In today's entries, Wills takes aim at the reduction of God's mighty acts to personal commodities: namely, our obsession with our own salvation and feeling content with having "got ours." Wills is trying to awaken us to God's greater purpose in defeating death and liberating the whole of humanity from imprisonment to sin.
So often the mental image we have for salvation is that the world is the Titanic, sinking slowly — even if some don't believe or see it — and that God is out in a lifeboat, waiting to take us to safety and sail away from the wreckage to a new paradise. He is out there taking people one by one onto his raft as they learn that danger is at their heels. But our motivation in this scenario is our own helplessness and our own survival instinct.

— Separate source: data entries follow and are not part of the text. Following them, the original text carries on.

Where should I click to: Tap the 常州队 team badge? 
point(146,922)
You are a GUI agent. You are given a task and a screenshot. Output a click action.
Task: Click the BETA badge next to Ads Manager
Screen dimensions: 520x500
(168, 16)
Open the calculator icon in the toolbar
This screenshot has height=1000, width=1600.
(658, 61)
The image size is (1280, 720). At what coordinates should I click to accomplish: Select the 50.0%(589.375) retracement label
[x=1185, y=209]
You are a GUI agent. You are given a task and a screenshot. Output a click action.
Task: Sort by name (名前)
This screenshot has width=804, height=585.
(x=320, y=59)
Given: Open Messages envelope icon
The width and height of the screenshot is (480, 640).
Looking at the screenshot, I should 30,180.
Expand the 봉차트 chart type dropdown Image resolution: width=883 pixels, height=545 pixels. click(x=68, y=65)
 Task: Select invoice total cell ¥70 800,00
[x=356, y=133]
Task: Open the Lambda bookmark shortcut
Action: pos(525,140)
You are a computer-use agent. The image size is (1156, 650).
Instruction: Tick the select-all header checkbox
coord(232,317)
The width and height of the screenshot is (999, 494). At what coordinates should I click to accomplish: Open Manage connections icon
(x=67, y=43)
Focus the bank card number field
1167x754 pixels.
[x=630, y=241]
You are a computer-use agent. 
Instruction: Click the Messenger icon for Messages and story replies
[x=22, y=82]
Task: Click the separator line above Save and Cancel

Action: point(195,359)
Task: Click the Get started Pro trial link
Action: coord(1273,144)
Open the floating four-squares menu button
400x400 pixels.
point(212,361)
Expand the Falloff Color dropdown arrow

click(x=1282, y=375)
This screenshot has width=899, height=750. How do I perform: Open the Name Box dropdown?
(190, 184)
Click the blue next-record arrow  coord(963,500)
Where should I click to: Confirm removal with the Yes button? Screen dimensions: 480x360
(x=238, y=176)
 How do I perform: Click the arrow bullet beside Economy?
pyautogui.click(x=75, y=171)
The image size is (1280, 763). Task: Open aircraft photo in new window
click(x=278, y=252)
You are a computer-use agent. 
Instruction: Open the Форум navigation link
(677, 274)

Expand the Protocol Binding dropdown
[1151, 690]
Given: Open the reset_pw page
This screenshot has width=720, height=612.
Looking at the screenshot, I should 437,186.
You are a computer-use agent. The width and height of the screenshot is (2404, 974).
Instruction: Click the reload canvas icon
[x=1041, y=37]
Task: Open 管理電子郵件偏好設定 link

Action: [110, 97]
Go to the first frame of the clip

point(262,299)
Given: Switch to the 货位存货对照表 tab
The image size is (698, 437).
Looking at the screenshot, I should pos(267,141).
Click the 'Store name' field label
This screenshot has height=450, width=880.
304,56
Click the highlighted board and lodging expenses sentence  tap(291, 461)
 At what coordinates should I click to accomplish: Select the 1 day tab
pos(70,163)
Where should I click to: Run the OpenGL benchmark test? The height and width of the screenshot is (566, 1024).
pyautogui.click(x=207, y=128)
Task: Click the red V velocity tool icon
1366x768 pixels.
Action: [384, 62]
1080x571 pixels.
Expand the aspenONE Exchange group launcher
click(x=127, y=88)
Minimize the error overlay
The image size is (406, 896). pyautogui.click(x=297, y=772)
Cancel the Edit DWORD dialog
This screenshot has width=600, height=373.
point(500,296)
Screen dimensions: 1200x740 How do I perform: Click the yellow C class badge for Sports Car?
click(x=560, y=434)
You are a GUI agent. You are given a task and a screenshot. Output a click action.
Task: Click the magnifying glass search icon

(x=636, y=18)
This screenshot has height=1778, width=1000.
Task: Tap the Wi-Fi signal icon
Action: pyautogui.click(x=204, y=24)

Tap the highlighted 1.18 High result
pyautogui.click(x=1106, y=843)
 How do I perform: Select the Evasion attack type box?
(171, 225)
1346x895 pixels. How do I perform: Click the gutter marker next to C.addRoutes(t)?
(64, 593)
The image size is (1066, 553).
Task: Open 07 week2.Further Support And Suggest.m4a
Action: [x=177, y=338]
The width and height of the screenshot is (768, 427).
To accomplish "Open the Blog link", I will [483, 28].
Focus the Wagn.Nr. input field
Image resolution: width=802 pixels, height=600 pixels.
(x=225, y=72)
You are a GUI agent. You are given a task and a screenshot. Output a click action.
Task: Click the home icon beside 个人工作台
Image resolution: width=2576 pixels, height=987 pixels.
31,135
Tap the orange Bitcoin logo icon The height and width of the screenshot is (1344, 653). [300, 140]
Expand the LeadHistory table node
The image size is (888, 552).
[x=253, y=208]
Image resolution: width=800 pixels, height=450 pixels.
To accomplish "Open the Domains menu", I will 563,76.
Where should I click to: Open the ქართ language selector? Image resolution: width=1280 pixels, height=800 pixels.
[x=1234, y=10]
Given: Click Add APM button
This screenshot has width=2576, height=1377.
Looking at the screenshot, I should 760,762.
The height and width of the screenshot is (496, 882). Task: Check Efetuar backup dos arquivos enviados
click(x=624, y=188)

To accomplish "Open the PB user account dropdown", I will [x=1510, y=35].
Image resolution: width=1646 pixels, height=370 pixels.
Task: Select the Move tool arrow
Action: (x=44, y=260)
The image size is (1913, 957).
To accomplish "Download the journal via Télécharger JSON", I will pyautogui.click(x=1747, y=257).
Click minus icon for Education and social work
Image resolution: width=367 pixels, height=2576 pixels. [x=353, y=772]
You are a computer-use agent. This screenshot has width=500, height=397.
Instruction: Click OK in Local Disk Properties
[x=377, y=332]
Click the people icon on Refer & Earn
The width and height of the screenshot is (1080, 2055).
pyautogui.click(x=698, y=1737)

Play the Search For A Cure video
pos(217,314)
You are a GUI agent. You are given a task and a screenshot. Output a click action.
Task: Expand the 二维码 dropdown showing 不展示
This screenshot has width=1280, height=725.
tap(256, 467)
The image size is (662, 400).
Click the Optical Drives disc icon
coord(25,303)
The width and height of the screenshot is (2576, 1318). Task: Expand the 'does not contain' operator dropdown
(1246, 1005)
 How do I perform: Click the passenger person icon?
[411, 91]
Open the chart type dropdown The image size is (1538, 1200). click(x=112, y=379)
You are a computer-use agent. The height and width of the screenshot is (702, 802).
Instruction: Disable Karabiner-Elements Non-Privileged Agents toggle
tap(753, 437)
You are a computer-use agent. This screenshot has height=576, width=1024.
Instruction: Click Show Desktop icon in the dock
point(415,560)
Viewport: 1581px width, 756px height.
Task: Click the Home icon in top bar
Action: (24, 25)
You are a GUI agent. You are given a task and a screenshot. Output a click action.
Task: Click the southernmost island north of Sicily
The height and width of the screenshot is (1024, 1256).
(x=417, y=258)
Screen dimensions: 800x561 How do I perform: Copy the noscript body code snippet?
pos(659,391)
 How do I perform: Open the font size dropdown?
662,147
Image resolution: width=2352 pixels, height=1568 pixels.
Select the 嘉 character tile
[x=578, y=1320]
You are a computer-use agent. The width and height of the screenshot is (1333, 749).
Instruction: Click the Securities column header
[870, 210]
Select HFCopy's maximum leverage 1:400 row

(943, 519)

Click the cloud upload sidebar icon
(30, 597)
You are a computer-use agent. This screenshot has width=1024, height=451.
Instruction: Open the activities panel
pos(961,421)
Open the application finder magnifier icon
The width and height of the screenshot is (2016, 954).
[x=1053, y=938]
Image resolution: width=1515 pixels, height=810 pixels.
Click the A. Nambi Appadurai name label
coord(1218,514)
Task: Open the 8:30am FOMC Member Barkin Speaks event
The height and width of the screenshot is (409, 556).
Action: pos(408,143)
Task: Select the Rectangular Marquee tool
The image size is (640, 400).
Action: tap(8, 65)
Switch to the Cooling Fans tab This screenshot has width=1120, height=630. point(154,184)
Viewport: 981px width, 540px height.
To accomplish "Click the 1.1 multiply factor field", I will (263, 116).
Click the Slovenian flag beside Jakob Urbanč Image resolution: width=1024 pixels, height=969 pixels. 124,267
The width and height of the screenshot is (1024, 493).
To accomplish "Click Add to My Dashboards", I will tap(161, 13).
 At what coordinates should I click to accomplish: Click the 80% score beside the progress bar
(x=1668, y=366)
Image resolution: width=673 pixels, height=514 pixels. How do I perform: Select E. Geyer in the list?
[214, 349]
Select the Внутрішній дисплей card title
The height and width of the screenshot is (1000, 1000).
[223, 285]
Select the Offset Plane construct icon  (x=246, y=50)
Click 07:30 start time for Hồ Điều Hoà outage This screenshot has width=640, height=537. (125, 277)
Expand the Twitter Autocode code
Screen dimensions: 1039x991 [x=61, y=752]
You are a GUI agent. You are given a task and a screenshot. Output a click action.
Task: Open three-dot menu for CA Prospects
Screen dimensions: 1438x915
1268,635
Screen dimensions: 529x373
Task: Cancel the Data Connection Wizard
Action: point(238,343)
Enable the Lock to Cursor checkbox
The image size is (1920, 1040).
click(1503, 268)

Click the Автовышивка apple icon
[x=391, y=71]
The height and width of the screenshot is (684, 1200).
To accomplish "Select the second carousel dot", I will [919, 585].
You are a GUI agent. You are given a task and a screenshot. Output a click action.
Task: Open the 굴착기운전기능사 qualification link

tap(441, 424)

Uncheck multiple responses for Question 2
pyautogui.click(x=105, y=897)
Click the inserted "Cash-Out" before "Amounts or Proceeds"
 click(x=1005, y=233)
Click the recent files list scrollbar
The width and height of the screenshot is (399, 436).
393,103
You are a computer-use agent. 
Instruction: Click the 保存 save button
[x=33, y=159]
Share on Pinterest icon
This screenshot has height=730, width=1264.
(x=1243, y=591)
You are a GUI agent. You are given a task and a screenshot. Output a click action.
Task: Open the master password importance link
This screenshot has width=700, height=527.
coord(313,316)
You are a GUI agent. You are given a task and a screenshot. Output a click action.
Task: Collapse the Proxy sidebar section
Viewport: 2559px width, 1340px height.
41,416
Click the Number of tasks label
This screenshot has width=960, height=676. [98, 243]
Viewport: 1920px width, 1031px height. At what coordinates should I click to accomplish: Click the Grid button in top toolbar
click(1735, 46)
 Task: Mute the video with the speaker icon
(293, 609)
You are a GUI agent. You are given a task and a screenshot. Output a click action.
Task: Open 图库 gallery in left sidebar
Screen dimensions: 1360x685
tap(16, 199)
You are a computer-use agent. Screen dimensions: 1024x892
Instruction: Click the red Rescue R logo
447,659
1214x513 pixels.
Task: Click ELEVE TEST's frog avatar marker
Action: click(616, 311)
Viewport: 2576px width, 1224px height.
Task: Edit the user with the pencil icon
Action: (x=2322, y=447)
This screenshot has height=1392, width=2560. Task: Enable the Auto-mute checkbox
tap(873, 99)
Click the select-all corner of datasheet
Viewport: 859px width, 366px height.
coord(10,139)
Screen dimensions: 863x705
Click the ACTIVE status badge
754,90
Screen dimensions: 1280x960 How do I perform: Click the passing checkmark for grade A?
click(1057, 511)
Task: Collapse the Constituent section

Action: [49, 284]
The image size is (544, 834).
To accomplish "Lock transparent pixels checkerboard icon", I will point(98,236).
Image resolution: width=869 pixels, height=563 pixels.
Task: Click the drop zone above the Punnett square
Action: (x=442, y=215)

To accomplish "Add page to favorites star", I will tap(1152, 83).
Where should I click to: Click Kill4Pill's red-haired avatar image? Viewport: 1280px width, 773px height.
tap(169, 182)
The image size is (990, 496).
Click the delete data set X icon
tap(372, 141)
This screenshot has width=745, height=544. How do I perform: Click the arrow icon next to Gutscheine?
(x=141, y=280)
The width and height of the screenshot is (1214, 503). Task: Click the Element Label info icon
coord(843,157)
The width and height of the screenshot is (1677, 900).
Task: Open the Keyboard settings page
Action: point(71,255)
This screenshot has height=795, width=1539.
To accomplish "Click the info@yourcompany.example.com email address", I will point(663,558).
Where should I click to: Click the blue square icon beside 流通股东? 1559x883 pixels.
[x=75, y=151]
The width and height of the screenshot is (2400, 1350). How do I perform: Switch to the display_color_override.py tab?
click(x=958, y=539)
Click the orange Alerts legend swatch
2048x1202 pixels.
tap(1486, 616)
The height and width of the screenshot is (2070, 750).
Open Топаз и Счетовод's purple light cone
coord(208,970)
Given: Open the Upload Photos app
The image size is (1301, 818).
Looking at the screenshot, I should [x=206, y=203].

The image that the Bible presents would be more like this: God is raising Titanic from the depths of the ocean, freeing it from the clutches of the icy water, and restoring it to a place of beauty and strength and safety. We are invited on board to be part of the glorious reinvention, to play our part in restoration. Our rescue is just not about the saving of our skins, but an invitation to a purpose, to play a role in God's mighty acts.
Wills suggests that the word Soteria, usually rendered "Salvation," be translated as Rescue:
"Salvation" has become something we think of as a condition of the individual, something he or she gains, loses, or feels sure of ("Brother, are you saved?"). ... Paul did not think of the person's own sense of himself, but of God's activity as the rescuer. Rescue was for him a divine initiative, God's raid on enemy territory, bringing the people out from captivity ... the whole of creation is to be rescued and restored to God. ... "God initiates it all by rejoining us to himself through Messiah and by making us active in this rejoining—as we profess that God is rejoining the world to himself through Messiah ..." (2 Cor 5:18-21).Wills likes the image of prison gates flung open (which probably makes more sense than my lifeboat metaphor, since the opened prison is a Biblical chord ready to be struck). In suggesting that the Greek Apolytrosis be translated as Release rather than the usual "Redemption," he says:
Apolytrosis means, literally, "ransom." But its translation into Latin redemptio, "buying back," has been caught up into Anselm's notions of paying off God the Father by sacrifice of his Son, a concept foreign to Paul. Paul means by the ransoming of the whole world a release of it from thralldom to the evil order he personified as Satan. It is a massive liberation act, like the breaking open of every prison, and only God's energy can accomplish this.An emphasis on personalized salvation conveys more of an idea of God bartering with Satan for particular souls, like God is cashing in his chips one at a time as he "buys back" individuals. Whereas the idea Wills is getting at is that the doors have been blown off the hinges by the death, burial, and resurrection of Jesus, and we are all free to walk out. The work has been done. The reason this distinction is important, I believe, is that is changes the nature of the sales pitch: It's not a matter of "life is terrible, you are suffering, but God will set you free from evil," but something more like "come and join us in this amazing mission, this commitment to love — God has already cleared the way for you to walk right into new life." Our churches must reflect the celebration of the prisoners freed, not the dour survivors at sea, adrift, waiting for tomorrow.